* **EXERCISE REQUIREMENTS**:
Whenever a line in the material below contains "options", copy that line.

* **DATA TO USE**:
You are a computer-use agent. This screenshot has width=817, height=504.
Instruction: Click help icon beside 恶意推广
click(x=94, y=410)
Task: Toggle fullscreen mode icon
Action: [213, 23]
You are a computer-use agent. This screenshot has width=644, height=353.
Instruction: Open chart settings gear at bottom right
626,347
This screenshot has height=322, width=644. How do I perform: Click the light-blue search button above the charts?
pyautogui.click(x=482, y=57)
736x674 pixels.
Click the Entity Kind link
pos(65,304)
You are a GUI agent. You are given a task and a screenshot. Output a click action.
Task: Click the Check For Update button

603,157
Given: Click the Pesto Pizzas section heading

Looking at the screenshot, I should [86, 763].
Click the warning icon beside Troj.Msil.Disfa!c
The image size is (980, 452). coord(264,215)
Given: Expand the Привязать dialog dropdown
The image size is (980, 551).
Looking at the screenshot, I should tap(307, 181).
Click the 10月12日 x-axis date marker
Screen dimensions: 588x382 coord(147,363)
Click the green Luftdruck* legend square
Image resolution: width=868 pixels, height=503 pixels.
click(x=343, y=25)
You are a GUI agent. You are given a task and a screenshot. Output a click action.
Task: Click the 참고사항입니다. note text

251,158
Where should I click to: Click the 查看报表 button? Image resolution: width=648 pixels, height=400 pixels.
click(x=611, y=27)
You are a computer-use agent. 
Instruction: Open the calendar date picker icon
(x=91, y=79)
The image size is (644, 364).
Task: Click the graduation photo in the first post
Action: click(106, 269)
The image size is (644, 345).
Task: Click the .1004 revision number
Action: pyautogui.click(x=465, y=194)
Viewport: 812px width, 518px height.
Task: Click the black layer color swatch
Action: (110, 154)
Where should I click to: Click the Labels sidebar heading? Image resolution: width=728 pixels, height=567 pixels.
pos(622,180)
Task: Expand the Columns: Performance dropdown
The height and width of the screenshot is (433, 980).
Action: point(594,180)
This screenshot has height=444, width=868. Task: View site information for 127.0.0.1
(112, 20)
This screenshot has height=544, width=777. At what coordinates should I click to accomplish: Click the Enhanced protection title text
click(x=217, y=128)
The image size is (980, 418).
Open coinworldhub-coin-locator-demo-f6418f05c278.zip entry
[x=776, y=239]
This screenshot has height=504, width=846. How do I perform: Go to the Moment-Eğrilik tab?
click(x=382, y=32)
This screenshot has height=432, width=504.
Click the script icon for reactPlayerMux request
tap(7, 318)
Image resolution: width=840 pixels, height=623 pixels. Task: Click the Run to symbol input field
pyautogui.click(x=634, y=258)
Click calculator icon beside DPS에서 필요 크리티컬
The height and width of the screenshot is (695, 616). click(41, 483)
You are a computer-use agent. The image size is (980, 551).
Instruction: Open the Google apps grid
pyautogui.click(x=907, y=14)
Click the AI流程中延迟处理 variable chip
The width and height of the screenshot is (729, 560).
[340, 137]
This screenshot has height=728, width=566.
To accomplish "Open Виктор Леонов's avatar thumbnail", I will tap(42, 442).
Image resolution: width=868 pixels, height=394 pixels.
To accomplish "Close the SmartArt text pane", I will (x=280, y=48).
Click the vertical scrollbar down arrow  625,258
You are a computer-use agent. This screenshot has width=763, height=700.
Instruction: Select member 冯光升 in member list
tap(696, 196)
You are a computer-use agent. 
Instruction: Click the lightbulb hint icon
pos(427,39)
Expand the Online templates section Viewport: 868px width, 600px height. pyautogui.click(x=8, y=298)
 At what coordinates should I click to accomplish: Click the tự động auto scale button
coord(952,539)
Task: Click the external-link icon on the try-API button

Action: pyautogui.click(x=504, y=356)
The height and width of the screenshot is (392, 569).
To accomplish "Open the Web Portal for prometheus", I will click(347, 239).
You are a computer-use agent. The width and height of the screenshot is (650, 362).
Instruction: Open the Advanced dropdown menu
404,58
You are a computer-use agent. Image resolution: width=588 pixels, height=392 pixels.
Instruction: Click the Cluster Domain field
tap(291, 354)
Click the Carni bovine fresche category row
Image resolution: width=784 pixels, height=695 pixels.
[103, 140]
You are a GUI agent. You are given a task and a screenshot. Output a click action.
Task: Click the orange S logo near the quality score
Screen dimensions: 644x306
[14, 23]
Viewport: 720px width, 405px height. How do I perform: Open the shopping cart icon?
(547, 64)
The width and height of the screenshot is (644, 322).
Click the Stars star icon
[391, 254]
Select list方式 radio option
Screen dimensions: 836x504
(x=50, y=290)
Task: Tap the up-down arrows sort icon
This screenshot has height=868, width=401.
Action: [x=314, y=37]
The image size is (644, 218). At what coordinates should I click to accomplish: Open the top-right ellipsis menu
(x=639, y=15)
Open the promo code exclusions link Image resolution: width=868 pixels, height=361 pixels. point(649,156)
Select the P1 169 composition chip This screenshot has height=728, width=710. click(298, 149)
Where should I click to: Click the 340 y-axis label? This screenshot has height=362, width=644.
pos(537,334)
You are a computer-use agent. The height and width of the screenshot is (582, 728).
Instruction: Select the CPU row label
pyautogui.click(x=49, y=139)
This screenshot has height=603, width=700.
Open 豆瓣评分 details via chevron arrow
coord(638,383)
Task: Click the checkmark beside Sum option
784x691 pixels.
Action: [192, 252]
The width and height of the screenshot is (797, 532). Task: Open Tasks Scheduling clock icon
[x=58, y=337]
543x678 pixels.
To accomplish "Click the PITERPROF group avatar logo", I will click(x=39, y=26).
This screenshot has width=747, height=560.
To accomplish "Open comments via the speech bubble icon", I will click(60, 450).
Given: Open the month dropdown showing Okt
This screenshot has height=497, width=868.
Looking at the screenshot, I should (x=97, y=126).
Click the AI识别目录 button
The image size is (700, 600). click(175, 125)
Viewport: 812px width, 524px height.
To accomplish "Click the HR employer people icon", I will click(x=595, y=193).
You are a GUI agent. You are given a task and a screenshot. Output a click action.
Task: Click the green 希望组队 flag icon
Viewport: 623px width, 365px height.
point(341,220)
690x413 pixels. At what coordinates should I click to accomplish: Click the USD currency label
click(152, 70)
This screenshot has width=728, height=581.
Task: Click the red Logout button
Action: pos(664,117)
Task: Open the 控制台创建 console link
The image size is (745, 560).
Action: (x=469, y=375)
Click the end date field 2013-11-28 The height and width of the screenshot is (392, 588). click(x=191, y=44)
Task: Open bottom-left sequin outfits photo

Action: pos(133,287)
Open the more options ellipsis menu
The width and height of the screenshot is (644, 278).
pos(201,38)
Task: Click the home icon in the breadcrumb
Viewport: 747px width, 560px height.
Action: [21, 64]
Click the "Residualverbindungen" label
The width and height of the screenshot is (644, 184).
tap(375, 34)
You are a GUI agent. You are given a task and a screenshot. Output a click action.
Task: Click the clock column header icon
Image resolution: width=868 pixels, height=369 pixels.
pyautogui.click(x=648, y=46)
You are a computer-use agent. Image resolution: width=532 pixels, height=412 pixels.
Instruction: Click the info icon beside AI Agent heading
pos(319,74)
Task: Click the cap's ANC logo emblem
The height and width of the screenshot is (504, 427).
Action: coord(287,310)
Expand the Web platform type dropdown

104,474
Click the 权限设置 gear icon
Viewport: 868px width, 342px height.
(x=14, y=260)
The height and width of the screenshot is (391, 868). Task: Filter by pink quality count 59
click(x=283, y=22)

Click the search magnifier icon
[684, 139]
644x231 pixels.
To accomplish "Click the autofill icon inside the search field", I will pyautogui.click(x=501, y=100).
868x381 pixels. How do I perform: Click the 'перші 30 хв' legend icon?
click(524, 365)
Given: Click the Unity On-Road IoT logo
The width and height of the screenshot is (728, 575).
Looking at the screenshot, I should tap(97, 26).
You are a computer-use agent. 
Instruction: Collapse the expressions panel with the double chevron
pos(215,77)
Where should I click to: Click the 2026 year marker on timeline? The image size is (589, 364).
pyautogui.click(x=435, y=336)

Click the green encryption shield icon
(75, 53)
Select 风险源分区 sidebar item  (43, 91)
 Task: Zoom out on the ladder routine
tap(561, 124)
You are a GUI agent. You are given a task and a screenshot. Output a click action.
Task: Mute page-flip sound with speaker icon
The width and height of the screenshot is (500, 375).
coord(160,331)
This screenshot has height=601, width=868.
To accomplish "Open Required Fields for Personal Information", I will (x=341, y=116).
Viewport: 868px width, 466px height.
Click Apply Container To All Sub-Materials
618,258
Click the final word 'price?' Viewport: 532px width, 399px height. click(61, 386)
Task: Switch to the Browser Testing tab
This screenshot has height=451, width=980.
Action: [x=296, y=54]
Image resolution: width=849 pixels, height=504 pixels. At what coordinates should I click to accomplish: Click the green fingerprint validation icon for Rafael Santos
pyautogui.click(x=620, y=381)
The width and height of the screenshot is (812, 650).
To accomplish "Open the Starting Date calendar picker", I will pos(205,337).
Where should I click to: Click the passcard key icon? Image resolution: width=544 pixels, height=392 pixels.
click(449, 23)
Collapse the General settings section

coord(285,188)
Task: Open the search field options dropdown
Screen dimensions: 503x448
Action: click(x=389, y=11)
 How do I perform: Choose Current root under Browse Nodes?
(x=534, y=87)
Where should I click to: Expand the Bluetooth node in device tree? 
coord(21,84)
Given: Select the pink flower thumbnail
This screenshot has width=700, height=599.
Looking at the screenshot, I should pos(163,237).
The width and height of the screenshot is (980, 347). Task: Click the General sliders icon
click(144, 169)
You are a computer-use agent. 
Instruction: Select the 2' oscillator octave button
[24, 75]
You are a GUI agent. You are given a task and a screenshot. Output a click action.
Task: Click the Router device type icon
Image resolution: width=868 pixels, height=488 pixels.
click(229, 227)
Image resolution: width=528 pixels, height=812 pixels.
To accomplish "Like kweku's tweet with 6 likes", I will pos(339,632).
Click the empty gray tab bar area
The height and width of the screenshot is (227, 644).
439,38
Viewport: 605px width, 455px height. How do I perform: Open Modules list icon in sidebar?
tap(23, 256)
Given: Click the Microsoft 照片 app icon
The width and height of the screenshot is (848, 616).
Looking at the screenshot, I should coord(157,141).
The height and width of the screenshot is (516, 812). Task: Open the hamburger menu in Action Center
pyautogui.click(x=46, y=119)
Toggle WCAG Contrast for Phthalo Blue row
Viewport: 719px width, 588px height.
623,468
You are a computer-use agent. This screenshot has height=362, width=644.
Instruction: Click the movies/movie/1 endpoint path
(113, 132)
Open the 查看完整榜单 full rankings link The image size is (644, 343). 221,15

* **TASK RESULT**:
Open the more options ellipsis menu
Task: Open the search field options dropdown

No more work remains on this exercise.